*** Opening of Material shown ***
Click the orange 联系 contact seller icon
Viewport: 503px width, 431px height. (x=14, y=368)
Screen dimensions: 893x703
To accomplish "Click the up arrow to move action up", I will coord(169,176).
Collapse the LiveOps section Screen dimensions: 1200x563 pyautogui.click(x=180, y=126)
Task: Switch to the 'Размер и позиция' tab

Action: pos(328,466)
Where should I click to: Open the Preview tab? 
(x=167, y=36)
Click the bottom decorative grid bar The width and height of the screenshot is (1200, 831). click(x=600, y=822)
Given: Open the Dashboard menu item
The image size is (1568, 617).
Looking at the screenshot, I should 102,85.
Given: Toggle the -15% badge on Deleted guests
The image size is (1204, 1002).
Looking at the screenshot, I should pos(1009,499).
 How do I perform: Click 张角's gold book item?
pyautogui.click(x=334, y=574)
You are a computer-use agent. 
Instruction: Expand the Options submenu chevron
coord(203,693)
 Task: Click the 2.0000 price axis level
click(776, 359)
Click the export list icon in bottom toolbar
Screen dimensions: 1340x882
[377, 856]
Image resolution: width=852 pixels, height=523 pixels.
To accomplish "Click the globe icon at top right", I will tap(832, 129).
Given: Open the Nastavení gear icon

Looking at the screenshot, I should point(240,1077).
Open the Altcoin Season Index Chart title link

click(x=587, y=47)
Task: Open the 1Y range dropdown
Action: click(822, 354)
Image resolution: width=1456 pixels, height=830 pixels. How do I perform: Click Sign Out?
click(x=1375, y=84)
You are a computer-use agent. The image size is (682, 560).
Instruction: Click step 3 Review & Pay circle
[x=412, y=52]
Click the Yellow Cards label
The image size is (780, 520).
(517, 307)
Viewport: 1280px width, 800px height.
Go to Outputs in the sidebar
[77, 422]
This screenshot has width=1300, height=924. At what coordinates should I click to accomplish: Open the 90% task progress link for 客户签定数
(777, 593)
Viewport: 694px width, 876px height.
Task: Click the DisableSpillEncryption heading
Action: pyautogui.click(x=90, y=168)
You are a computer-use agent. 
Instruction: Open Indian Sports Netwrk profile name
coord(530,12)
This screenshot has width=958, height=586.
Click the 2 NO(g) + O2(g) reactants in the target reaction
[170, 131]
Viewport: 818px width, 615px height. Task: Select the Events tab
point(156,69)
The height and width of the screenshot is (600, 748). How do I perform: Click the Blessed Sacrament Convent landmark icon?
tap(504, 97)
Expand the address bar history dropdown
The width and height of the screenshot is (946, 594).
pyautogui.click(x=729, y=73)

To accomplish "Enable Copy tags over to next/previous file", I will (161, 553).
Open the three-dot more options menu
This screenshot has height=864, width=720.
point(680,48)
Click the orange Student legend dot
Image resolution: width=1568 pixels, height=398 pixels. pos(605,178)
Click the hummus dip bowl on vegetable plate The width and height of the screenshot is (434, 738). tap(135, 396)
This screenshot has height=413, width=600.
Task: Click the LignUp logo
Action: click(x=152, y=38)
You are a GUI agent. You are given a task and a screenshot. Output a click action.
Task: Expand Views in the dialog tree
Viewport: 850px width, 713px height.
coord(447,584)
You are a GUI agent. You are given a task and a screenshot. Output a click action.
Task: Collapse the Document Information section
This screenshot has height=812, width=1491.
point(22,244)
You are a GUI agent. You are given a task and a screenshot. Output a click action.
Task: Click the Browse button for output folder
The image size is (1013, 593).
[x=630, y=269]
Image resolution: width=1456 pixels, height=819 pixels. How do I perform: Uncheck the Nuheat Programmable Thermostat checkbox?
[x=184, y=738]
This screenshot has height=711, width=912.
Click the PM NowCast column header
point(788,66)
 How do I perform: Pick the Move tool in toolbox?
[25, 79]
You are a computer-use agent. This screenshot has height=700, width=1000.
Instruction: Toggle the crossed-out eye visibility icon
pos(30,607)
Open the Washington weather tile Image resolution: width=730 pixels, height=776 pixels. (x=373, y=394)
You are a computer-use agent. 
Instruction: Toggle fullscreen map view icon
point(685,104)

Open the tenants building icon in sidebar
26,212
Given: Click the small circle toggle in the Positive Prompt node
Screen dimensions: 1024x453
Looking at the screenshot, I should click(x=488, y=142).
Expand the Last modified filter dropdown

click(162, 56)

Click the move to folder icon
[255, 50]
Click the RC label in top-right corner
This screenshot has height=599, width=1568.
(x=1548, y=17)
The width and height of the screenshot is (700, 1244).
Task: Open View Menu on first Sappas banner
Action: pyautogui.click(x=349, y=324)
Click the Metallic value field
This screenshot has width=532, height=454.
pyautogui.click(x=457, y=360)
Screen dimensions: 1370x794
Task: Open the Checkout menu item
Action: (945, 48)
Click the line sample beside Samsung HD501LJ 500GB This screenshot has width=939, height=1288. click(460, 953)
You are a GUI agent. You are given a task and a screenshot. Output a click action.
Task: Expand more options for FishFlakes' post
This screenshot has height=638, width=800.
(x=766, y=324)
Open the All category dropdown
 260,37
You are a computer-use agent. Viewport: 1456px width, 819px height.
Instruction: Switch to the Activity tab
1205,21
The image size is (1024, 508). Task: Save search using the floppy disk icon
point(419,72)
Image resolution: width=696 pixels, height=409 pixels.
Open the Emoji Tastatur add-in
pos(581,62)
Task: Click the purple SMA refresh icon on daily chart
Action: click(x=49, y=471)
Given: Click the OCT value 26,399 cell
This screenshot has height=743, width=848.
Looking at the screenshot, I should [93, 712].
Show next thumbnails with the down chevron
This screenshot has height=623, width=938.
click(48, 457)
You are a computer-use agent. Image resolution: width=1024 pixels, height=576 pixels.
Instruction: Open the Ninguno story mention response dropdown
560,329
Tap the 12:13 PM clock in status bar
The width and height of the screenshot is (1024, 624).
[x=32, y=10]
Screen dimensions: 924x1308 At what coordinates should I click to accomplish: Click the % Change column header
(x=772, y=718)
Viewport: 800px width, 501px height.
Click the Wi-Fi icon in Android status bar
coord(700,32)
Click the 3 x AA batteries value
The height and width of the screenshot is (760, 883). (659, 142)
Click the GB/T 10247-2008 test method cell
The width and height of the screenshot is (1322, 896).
*** Close of Material shown ***
Your instructions –
Each entry is to be retyped exactly as it appears.

Reply –
Click the orange 联系 contact seller icon
Viewport: 503px width, 431px height. (x=14, y=368)
Screen dimensions: 893x703
To accomplish "Click the up arrow to move action up", I will coord(169,176).
Collapse the LiveOps section Screen dimensions: 1200x563 pyautogui.click(x=180, y=126)
Task: Switch to the 'Размер и позиция' tab

Action: pos(328,466)
Where should I click to: Open the Preview tab? 
(x=167, y=36)
Click the bottom decorative grid bar The width and height of the screenshot is (1200, 831). click(x=600, y=822)
Given: Open the Dashboard menu item
The image size is (1568, 617).
Looking at the screenshot, I should 102,85.
Given: Toggle the -15% badge on Deleted guests
The image size is (1204, 1002).
Looking at the screenshot, I should pos(1009,499).
 How do I perform: Click 张角's gold book item?
pyautogui.click(x=334, y=574)
You are a computer-use agent. 
Instruction: Expand the Options submenu chevron
coord(203,693)
 Task: Click the 2.0000 price axis level
click(776, 359)
Click the export list icon in bottom toolbar
Screen dimensions: 1340x882
[377, 856]
Image resolution: width=852 pixels, height=523 pixels.
To accomplish "Click the globe icon at top right", I will tap(832, 129).
Given: Open the Nastavení gear icon

Looking at the screenshot, I should point(240,1077).
Open the Altcoin Season Index Chart title link

click(x=587, y=47)
Task: Open the 1Y range dropdown
Action: click(822, 354)
Image resolution: width=1456 pixels, height=830 pixels. How do I perform: Click Sign Out?
click(x=1375, y=84)
You are a computer-use agent. The image size is (682, 560).
Instruction: Click step 3 Review & Pay circle
[x=412, y=52]
Click the Yellow Cards label
The image size is (780, 520).
(517, 307)
Viewport: 1280px width, 800px height.
Go to Outputs in the sidebar
[77, 422]
This screenshot has width=1300, height=924. At what coordinates should I click to accomplish: Open the 90% task progress link for 客户签定数
(777, 593)
Viewport: 694px width, 876px height.
Task: Click the DisableSpillEncryption heading
Action: pyautogui.click(x=90, y=168)
You are a computer-use agent. 
Instruction: Open Indian Sports Netwrk profile name
coord(530,12)
This screenshot has width=958, height=586.
Click the 2 NO(g) + O2(g) reactants in the target reaction
[170, 131]
Viewport: 818px width, 615px height. Task: Select the Events tab
point(156,69)
The height and width of the screenshot is (600, 748). How do I perform: Click the Blessed Sacrament Convent landmark icon?
tap(504, 97)
Expand the address bar history dropdown
The width and height of the screenshot is (946, 594).
pyautogui.click(x=729, y=73)

To accomplish "Enable Copy tags over to next/previous file", I will (161, 553).
Open the three-dot more options menu
This screenshot has height=864, width=720.
point(680,48)
Click the orange Student legend dot
Image resolution: width=1568 pixels, height=398 pixels. pos(605,178)
Click the hummus dip bowl on vegetable plate The width and height of the screenshot is (434, 738). tap(135, 396)
This screenshot has height=413, width=600.
Task: Click the LignUp logo
Action: click(x=152, y=38)
You are a GUI agent. You are given a task and a screenshot. Output a click action.
Task: Expand Views in the dialog tree
Viewport: 850px width, 713px height.
coord(447,584)
You are a GUI agent. You are given a task and a screenshot. Output a click action.
Task: Collapse the Document Information section
This screenshot has height=812, width=1491.
point(22,244)
You are a GUI agent. You are given a task and a screenshot. Output a click action.
Task: Click the Browse button for output folder
The image size is (1013, 593).
[x=630, y=269]
Image resolution: width=1456 pixels, height=819 pixels. How do I perform: Uncheck the Nuheat Programmable Thermostat checkbox?
[x=184, y=738]
This screenshot has height=711, width=912.
Click the PM NowCast column header
point(788,66)
 How do I perform: Pick the Move tool in toolbox?
[25, 79]
You are a computer-use agent. This screenshot has height=700, width=1000.
Instruction: Toggle the crossed-out eye visibility icon
pos(30,607)
Open the Washington weather tile Image resolution: width=730 pixels, height=776 pixels. (x=373, y=394)
You are a computer-use agent. 
Instruction: Toggle fullscreen map view icon
point(685,104)

Open the tenants building icon in sidebar
26,212
Given: Click the small circle toggle in the Positive Prompt node
Screen dimensions: 1024x453
Looking at the screenshot, I should click(x=488, y=142).
Expand the Last modified filter dropdown

click(162, 56)

Click the move to folder icon
[255, 50]
Click the RC label in top-right corner
This screenshot has height=599, width=1568.
(x=1548, y=17)
The width and height of the screenshot is (700, 1244).
Task: Open View Menu on first Sappas banner
Action: pyautogui.click(x=349, y=324)
Click the Metallic value field
This screenshot has width=532, height=454.
pyautogui.click(x=457, y=360)
Screen dimensions: 1370x794
Task: Open the Checkout menu item
Action: (945, 48)
Click the line sample beside Samsung HD501LJ 500GB This screenshot has width=939, height=1288. click(460, 953)
You are a GUI agent. You are given a task and a screenshot. Output a click action.
Task: Expand more options for FishFlakes' post
This screenshot has height=638, width=800.
(x=766, y=324)
Open the All category dropdown
 260,37
You are a computer-use agent. Viewport: 1456px width, 819px height.
Instruction: Switch to the Activity tab
1205,21
The image size is (1024, 508). Task: Save search using the floppy disk icon
point(419,72)
Image resolution: width=696 pixels, height=409 pixels.
Open the Emoji Tastatur add-in
pos(581,62)
Task: Click the purple SMA refresh icon on daily chart
Action: click(x=49, y=471)
Given: Click the OCT value 26,399 cell
This screenshot has height=743, width=848.
Looking at the screenshot, I should [93, 712].
Show next thumbnails with the down chevron
This screenshot has height=623, width=938.
click(48, 457)
You are a computer-use agent. Image resolution: width=1024 pixels, height=576 pixels.
Instruction: Open the Ninguno story mention response dropdown
560,329
Tap the 12:13 PM clock in status bar
The width and height of the screenshot is (1024, 624).
[x=32, y=10]
Screen dimensions: 924x1308 At what coordinates should I click to accomplish: Click the % Change column header
(x=772, y=718)
Viewport: 800px width, 501px height.
Click the Wi-Fi icon in Android status bar
coord(700,32)
Click the 3 x AA batteries value
The height and width of the screenshot is (760, 883). (659, 142)
Click the GB/T 10247-2008 test method cell
The width and height of the screenshot is (1322, 896).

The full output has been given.